Records from a dataset:
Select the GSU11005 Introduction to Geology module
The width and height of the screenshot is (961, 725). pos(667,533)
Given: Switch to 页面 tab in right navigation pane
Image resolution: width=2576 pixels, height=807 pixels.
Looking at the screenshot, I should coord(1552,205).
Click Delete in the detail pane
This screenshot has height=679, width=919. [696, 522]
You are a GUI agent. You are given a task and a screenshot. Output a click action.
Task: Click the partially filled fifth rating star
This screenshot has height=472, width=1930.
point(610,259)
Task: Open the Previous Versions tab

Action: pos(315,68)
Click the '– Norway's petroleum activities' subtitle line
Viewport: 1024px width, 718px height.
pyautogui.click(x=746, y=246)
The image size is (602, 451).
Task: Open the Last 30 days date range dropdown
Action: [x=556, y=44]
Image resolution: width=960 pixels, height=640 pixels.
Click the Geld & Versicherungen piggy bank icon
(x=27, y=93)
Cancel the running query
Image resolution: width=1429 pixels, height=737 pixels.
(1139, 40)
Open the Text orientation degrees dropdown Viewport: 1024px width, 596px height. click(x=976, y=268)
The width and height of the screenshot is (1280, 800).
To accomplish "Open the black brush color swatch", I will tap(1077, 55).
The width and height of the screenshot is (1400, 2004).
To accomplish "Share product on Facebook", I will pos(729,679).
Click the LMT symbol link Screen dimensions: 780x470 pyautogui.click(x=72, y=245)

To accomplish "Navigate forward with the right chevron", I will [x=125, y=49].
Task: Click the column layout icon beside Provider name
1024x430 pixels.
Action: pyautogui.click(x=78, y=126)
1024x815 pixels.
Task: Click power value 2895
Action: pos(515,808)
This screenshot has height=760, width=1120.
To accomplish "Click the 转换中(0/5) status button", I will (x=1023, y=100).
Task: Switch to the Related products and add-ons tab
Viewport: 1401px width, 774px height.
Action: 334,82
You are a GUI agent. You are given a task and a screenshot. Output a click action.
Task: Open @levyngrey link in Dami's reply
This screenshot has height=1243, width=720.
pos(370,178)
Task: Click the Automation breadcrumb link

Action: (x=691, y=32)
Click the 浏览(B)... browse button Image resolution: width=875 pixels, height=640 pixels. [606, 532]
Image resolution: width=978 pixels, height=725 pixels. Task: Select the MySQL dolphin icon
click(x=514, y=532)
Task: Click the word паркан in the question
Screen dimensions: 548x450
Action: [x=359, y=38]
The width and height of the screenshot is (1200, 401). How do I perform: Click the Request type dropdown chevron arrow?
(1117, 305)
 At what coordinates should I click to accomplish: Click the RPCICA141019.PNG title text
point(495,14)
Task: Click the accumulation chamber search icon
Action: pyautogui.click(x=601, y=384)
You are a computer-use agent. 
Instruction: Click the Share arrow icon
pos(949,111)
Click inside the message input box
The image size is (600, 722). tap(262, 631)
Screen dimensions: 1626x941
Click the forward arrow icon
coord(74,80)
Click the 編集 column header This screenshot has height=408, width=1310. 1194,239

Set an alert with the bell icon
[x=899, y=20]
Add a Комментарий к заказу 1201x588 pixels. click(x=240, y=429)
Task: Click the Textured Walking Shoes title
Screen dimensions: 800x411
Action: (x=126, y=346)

*Brief*: Lines in the data that hold "Switch" are to be counted, and the number alone reported.

*Written answer*: 2